‘Just start doing’: Jackson Family Wines CEO urges industry to make strides in social, environmental responsibility
Social responsibility that’s at the soul of a wine business can help its brands get noticed amid an expanding sea of competition for consumers’ palates and wallets, said the CEO of one of the largest U.S. vintners at an April 20 industry conference in Santa Rosa.
“My only advice to the people in this room and our own team is just start doing,” said Rick Tigner of Jackson Family Wines, keynote speaker at the North Bay Business Journal’s 23rd annual Wine Industry Conference.
“Even the small things … will make a difference over a decade. But don't wait for somebody else to lead the way. … Big companies, small companies, you can all participate in some of the things that we're doing.”
Tigner said this “pebble in the pond” approach to industry change, borrowing a proverb attributed to Apple CEO Tim Cook, can start with simply taking time to listen to employees with diverse backgrounds on how a winery can have social impact.
“Do not make this one person in a corner office with three other white employees determining what your (diversity, equity and inclusion) program is going to look like,” he said to the audience of more than 200 professionals at the Hyatt Regency Sonoma Wine Country hotel.
Beyond the social-impact benefits, vintners need to act more urgently because of significant “headwinds” the industry faces, Tigner said.
One central concern: Consumers are getting mixed messages in the media and academia about the healthfulness of wine, and vintners as of December will be required to put nutritional labels on bottles bound for the European Union.
“As a winery executive, we can’t always talk about the benefits of health in wine,” Tigner said.
The U.S. Tax & Trade Bureau, which regulates the alcohol industry, in recent years has increased scrutiny of producers’ statements, particularly in marketing, about health benefits of their beverages.
After family, millennials rank health and wellness as their No. 2 value, according to Stanford Health.
A second headwind Tigner is concerned about is the continually expanding number of U.S. vintners (11,691 last year, up 3% annually) and wines for sale (about 150,000 stock-keeping units, or SKUs) vying for attention from a shrinking number of wholesalers (1,084, one-third the number in 1995).
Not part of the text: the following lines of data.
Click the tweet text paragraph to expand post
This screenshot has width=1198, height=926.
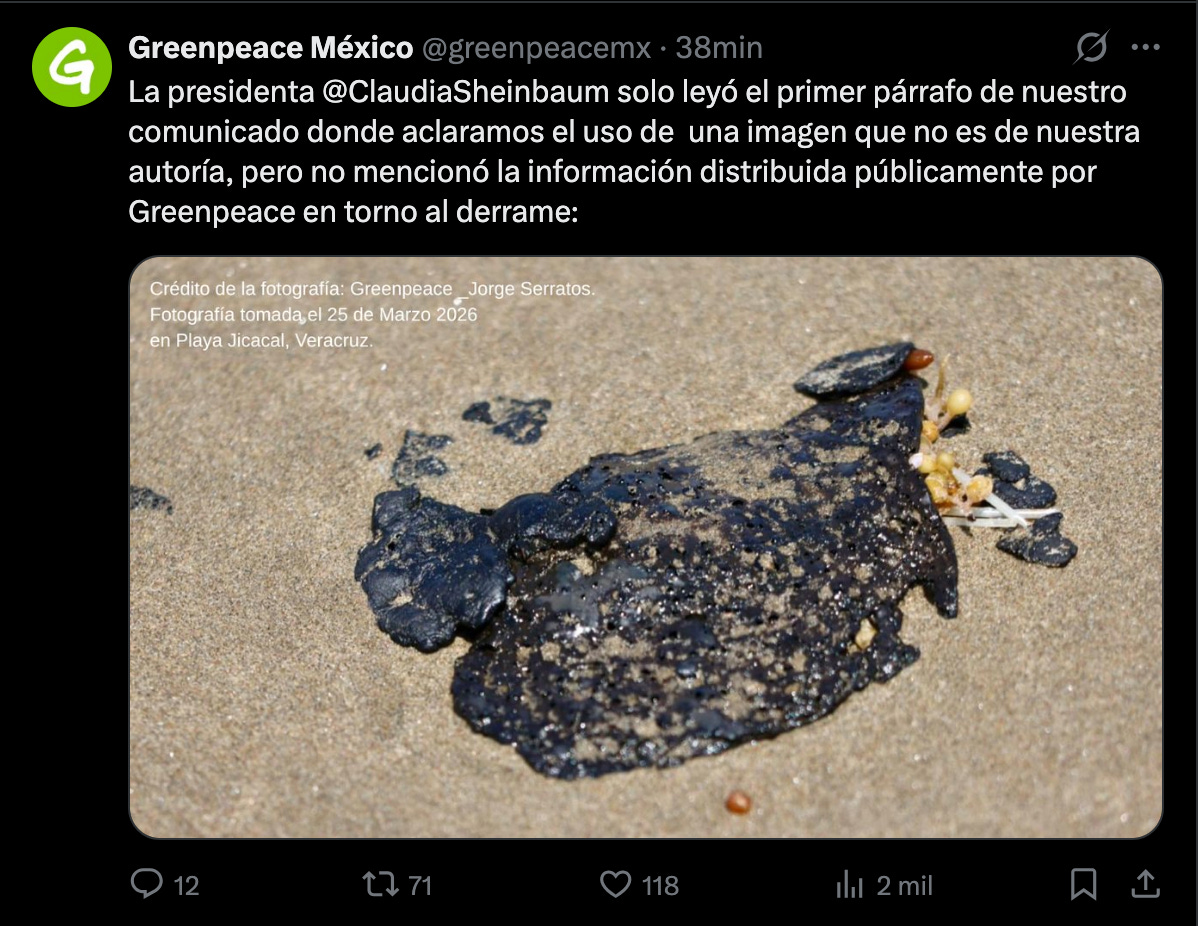tap(634, 151)
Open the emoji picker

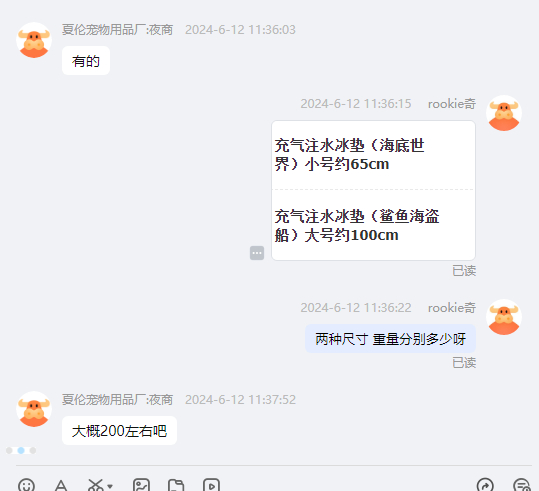(x=26, y=485)
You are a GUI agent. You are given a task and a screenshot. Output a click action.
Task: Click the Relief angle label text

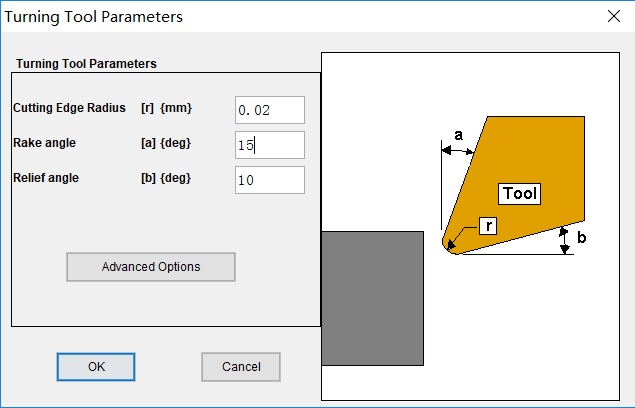(46, 178)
Yet, he cited research that suggests consumer recall of brand names is limited: 13 brands for ages 21-34 (older Gen Z and younger millennials), 16 for ages 34-55 (older millennials and younger Gen X) and 21 for those older than 55 (older Gen X, boomers and “Silent Generation”).
This consolidation among wholesalers over the past three decades has led many smaller-scale vintners to pursue direct-to-consumer marketing, Tigner said.
“We're bypassing the distributor. We're going straight to the consumer with a relationship, whether it's marketing, social media communication, really trying to be authentic, because that's what consumers want to hear today,” he said.
Key to that authenticity among younger generations of consumers and workers is social and environmental responsibility, Tigner said.
The top executive pointed to the company’s “decade of change.” It’s the catchphrase for a strategic plan called “Rooted for Good.”
Launched in 2020, it expands upon environmental sustainability efforts undertaken in the preceding decades across an enterprise that includes more than three dozen wine brands including Kendall-Jackson, La Crema, Cardinale, Freemark Abbey, Arrowood and Siduri.
With about 1,800 employees, the company’s wineries produce roughly 6 million cases of wine made annually in the U.S., Australia, Chile, France, South Africa and, more recently, Canada. That level of production ranks the Santa Rosa-based company among the top 10 U.S. vintners, according to Wine Business Monthly.
Recent highlights of the company’s ongoing campaign include further cuts in its carbon footprint in packaging and supply chain. About a quarter of its footprint comes from packaging, and the company is in the midst of another round of transitioning to lighter-weight bottles for its Kendall-Jackson and La Crema brands, which make up an estimated five-sixths of total production. That shift reduced the packaging footprint by 3%.
Also, Jackson expanded its diversity, equity and inclusion (DEI) efforts, focusing on “belonging.”
“How do we bring in employees who have diverse backgrounds and make them feel like they're a part of our family -- not in the first year but on the first day, the first week, the first month, and then throughout their careers with us?” Tigner asked.